Java - Calculate File Compression

3.9k Views Asked by At

Is there a way to get the possible compression ratio of a file just reading it?
You know, some files are more compressible then others... my software has to tell me the percentage of possible compression of my files.

e.g.
Compression Ratio: 50% -> I can save 50% of my file's space if I compress it
Compression Ratio: 99% -> I can save only 1% of my file's space if I compress it

3

There are 3 best solutions below

0
On BEST ANSWER

Firstly, you need to work on information theory. There are two theory about information theory field:

  1. According to Shannon, one can compute entropy (i.e. compressed size) of a source by using it's symbol probabilities. So, smallest compression size defined by an statistical model which produces symbol probabilities at each step. All algorithms use that approach implicitly or explicitly to compress data. Look that Wikipedia article for more details.
  2. According to Kolmogorov, smallest compression size can be found by finding smallest possible program which produces the source. In that sense, it cannot be compute-able. Some program partially use that approach to compress data (e.g. you can write a small console application which can produce 1 million digits of PI instead of zipping that 1 million digits of PI).

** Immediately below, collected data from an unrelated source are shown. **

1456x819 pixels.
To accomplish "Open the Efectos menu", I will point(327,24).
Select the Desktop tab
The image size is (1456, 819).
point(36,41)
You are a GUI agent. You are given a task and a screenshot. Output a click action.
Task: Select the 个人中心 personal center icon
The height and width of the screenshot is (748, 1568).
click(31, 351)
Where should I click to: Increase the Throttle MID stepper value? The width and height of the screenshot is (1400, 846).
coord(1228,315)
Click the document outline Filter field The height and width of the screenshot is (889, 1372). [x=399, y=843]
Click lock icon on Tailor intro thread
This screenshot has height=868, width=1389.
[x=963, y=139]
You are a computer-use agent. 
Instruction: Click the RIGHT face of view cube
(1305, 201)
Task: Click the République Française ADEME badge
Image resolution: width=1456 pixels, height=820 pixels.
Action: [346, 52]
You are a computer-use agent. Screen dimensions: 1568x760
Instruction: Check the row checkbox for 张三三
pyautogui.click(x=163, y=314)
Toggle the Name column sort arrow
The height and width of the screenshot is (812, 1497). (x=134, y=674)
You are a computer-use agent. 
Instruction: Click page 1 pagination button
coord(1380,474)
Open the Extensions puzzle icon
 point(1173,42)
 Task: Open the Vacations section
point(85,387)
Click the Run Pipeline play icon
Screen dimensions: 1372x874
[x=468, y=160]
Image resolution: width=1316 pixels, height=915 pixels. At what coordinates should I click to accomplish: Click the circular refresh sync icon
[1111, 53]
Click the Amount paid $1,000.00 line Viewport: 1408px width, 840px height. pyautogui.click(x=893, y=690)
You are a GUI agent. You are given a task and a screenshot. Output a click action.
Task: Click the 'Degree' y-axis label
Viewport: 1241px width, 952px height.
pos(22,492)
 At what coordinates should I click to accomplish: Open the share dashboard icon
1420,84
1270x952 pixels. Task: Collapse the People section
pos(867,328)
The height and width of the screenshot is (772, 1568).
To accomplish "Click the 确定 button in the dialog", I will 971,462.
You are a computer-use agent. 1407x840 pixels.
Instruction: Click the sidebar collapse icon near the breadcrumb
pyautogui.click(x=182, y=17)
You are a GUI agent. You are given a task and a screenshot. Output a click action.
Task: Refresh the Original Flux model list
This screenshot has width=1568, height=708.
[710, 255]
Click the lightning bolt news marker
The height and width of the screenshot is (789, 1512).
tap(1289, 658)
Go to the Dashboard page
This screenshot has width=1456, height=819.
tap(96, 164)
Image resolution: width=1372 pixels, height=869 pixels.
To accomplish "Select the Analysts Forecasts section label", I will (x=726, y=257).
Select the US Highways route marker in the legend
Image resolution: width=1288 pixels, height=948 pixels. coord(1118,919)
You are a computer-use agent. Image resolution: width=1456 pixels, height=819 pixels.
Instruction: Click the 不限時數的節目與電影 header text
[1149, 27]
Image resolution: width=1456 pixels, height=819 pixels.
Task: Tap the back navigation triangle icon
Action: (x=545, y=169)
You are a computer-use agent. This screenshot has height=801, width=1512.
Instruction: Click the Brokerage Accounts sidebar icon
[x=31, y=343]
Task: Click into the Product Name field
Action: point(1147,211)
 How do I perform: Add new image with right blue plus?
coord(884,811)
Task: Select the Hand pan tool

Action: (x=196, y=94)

So, you can't find compressed size without evaluating actual compression. But, if you need an approximation, you can rely on Shannon's entropy theory and build a simple statistical model. Here is a very simple solution:

  1. Compute order-1 statistics for each symbol in the source file.
  2. Calculate entropy by using those statistics.

Your estimation will be more or less same as ZIP's default compression algorithm (deflate). Here is a more advanced version of same idea (be aware it uses lots of memory!). It actually uses entropy to determine blocks boundaries to apply segmentation for dividing file into homogeneous data.

3
On

Not possible without examining the file. The only thing you can do is have an approximate ratio by file extension based on statistics gathered from a relative large sample by doing actual compression and measuring. For example a statistical analysis will likely show that .zip, .jpg are not heavily compressible, but files like .txt and .doc might be heavily compressible.

The results of this will be for rough guidance only and will probably be way off in some cases as there's absolutely no guarantee of compressible-ness by file extension. The file could contain anything no matter what the extension say it may or may not be.

UPDATE: Assuming you can examine the file then you can use the java.util.zip APIs to read the raw file and compress it and see what the before/after difference is.

4
On

First, this will depend largely on the compression method you choose. And second, I seriously doubt it's possible without computation of time and space complexity comparable to actually doing the compression. I'd say your best bet is to compress the file, keeping track of the size of what you've already produced and dropping/freeing it (once you're done with it, obviously) instead of writing it out.

To actually do this, unless you really want to implement it yourself, it'll probably be easiest to use the java.util.zip class, in particular the Deflater class and its deflate method.